There is no storyline; instead, levels are divided into sets called planets, and completing all stages in each planet will unlocks the next planets. The planets are divided into two episodes; the first episode is Episode 1: Ricochet Infinity, which is available by default. The second one, Episode 2: Delta Quadrant, can be unlocked after completing all planets of the first episode.

In addition, players can download user-created levels, and the game includes a level editor which permits online sharing of user-created levels.

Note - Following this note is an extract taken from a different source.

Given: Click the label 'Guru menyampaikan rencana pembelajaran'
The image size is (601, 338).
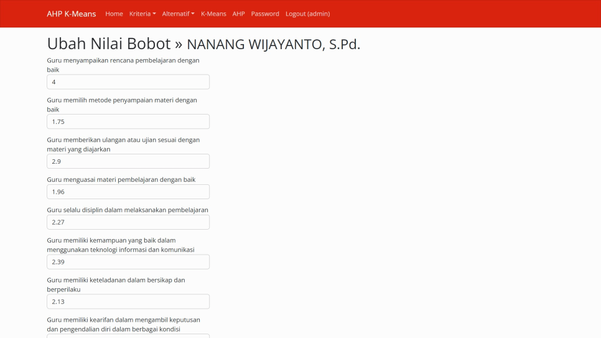Looking at the screenshot, I should click(x=123, y=61).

As in Ricochet Lost Worlds and Ricochet Lost Worlds: Recharged, all provided levels and most user-created levels contain items called Golden Rings. Collecting these Golden Rings can be a challenge, which is sometimes made harder with the fact that the ion spheres stop after all bricks are destroyed, even if there are still some Golden Rings remaining. Collecting these Golden Rings unlocks new ships and balls.

=== Level Editor ===

Ricochet Infinity has a revamped level editor that allows much more complicated movements etc. in a level. This level editor allows the players to create their own levels, which can be shared to the world. Unlike the other series, it has a Level Downloader to download created levels (while Ricochet Xtreme has no level editor, and Ricochet Lost Worlds and Ricochet Lost Worlds: Recharged user-created levels must be downloaded manually from the internet).

However, the ability to add custom backgrounds, bricks, environment styles and other developer build functions were removed.